What you should do: Print the entries below from the line containing "You are a GUI" up to and including the line containing "point(74,212)", keeping every line as it appears. Leave the pictures out of your answer.

Material provided:
---------------

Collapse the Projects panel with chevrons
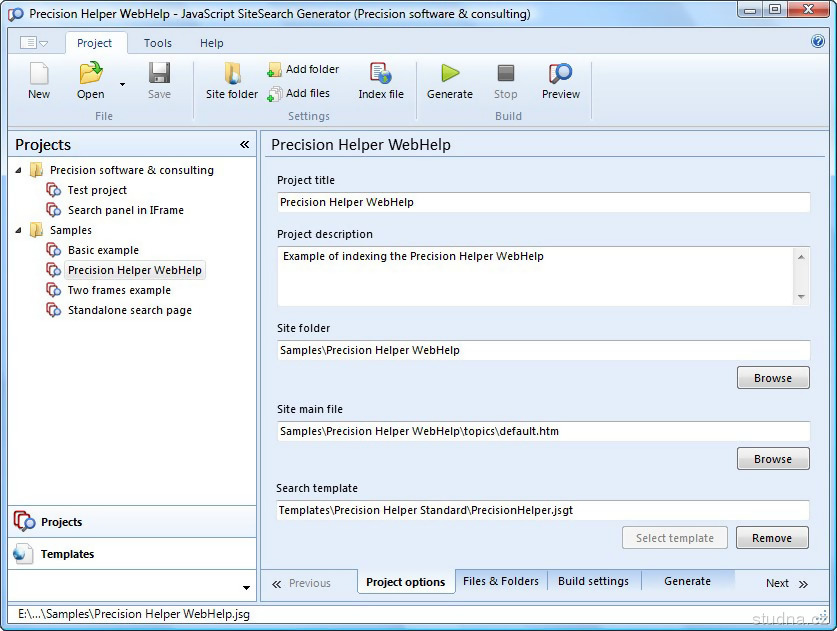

---------------

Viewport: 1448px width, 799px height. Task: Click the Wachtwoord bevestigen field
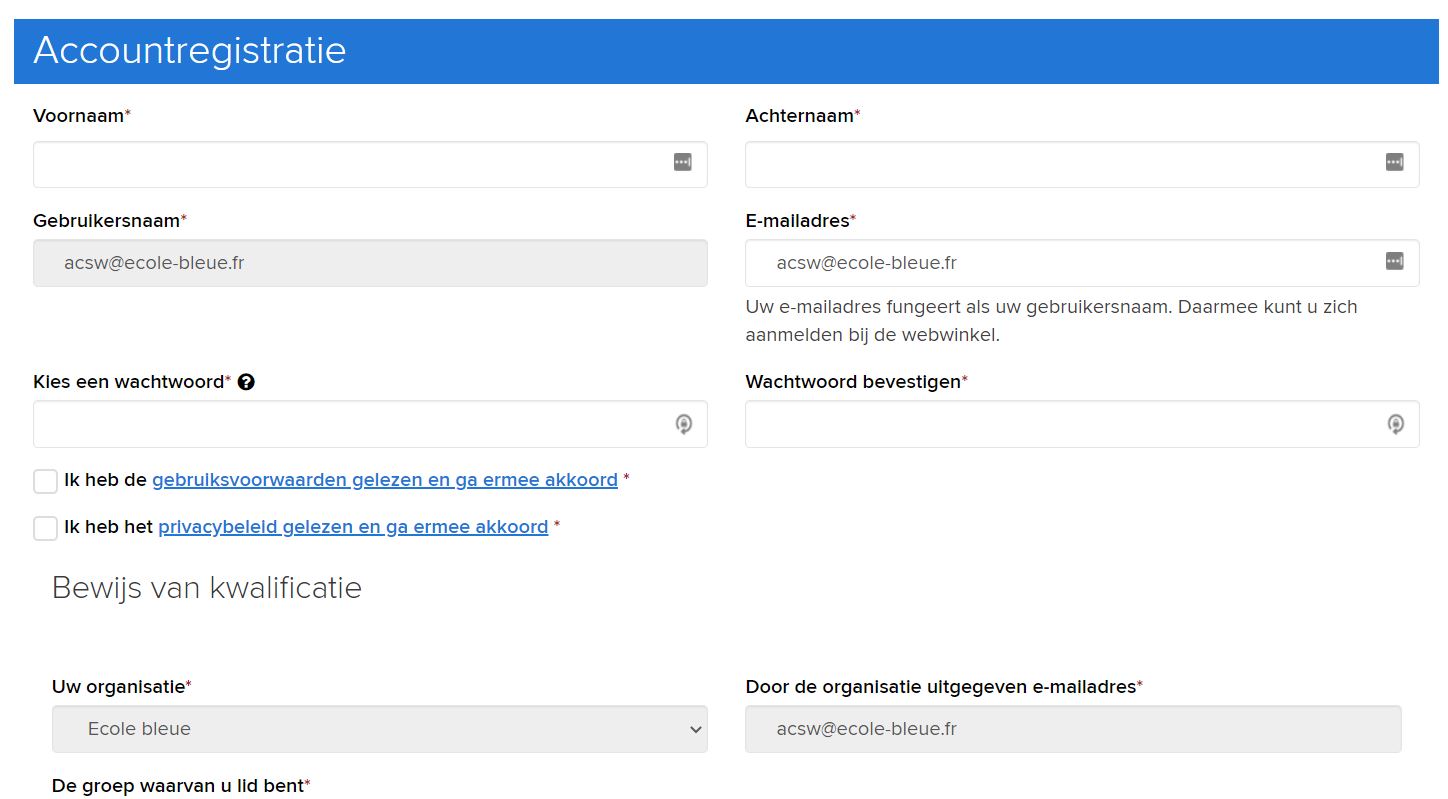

---------------

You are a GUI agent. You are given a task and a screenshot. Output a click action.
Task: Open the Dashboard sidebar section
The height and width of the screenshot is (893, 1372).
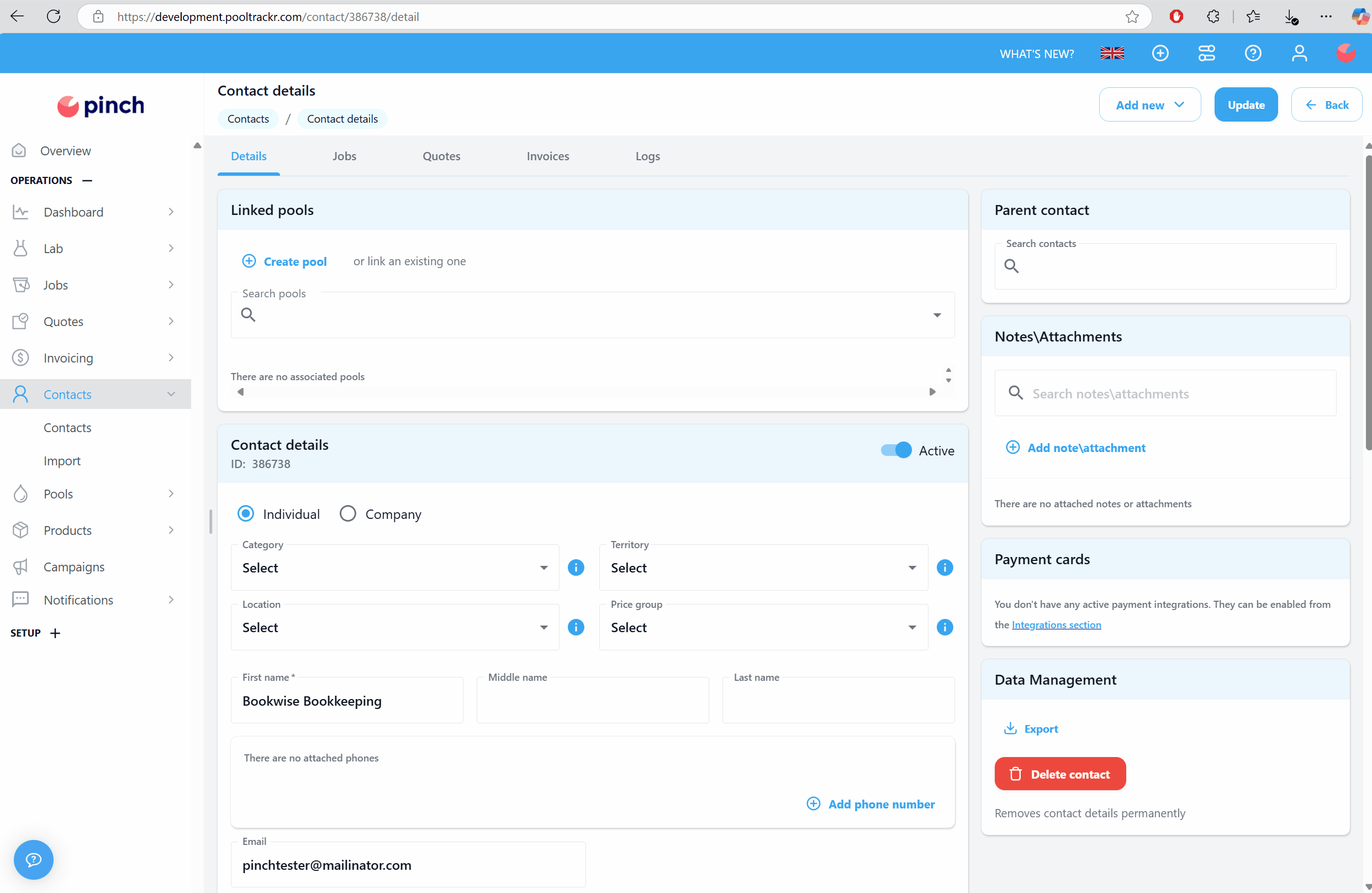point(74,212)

---------------

Finished task:
You are a GUI agent. You are given a task and a screenshot. Output a click action.
Task: Open the Dashboard sidebar section
The height and width of the screenshot is (893, 1372).
point(74,212)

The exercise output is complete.